To run the program, first move into the GalaxSee directory by executing cd ~/Gal. Next the executable needs to be "made" by running make. This will create the executable Gal. (If you're using the most recent version of the BCCD, this will show up as a green-colored file, meaning it's executable.)
Next we need to copy this executable to all the nodes that will be running it (If you have not yet set up your nodes for remote access, make sure you have logged into each machine as bccd, started the heartbeat (pkbcast) program, run bccd-allowall, and run bccd-snarfhosts. You must do this before continuing.) A new automated script now exists to successfully copy executables across BCCD nodes without compromising other user's runs. It is called 'bccd-syncdir', and for GalaxSee, it is run with the following command:
bccd-syncdir ~/Gal ~/machines
where ~/Gal is the directory which holds the executable, and ~/machines is the machinefile created previously with 'bccd-snarfhosts', which contains a list of all the nodes in your cluster. This creates a unique directory in /tmp which holds your executable directory across all nodes. The name of this directory is unique and chosen by the first 8 characters of your current host's public key. Make note of this directory and move into with cd <your directory>.

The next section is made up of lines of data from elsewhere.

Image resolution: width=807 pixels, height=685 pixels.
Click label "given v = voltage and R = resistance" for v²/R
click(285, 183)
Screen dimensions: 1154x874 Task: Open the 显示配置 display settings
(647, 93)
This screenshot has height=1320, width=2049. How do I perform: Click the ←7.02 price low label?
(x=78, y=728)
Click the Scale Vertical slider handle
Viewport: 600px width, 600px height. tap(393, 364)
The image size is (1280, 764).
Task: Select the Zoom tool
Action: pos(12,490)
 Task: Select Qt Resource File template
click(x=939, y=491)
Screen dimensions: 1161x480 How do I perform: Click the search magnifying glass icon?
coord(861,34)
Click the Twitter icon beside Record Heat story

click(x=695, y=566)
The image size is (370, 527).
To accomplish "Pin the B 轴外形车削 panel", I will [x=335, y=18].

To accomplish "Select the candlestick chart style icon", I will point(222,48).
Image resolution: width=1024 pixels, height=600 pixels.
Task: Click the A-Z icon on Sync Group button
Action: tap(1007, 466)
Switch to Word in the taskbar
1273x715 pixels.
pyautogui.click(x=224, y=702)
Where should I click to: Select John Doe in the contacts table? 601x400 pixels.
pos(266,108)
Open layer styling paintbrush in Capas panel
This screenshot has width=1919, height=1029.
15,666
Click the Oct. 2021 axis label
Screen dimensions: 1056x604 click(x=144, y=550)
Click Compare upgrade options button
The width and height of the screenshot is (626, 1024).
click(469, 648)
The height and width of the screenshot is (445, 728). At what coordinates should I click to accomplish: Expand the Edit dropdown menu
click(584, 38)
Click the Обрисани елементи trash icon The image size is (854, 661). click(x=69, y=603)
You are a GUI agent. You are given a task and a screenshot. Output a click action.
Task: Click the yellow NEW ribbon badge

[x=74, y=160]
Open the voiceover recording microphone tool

To run the program on one node of your cluster, enter the following command
time mpirun –np 1 –machinefile ~/machines ./GalaxSee 500 400 1000.0
#cpus #bodies #mass #final time
(Run the following models without a display, and record the wall time for each model.)
- Run the model with 1 processor, 500 bodies, and 1000 Myrs.
- Run the model with 2 processors, 500 bodies, and 1000 Myrs.
- Run the model with all processors, 500 bodies, and 1000 Myrs.
- Run the model with 1 processor, 2000 bodies, and 1000 Myrs.
- Run the model with 2 processors, 2000 bodies, and 1000 Myrs.
- Run the model with all processors, 2000 bodies, and 1000 Myrs.
“Guestimate” the coefficients, and try it out for a few different runs other than the ones above. Does this “model of the model” work?
What happens to your efficiency as you add processors? What would happen if you went from 4 to 8 CPUs? 8 to 16? 16 to 32? 32 to 64?
What if the model were bigger? Real “production” N-Body codes use millions of particles. How long would it take to run a million particle code for the lifetime of the universe (14,000 Myrs with an 8 Myr timestep) on your cluster? What if you had 16 CPUs? 32? 256? 512? 2048?